*** Extracted records
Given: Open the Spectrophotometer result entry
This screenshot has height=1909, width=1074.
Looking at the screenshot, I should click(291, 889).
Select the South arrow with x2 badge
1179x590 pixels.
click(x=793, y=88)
******
• What the task requires:
Please copy all of the data above exactly.

• Written response:
Given: Open the Spectrophotometer result entry
This screenshot has height=1909, width=1074.
Looking at the screenshot, I should click(291, 889).
Select the South arrow with x2 badge
1179x590 pixels.
click(x=793, y=88)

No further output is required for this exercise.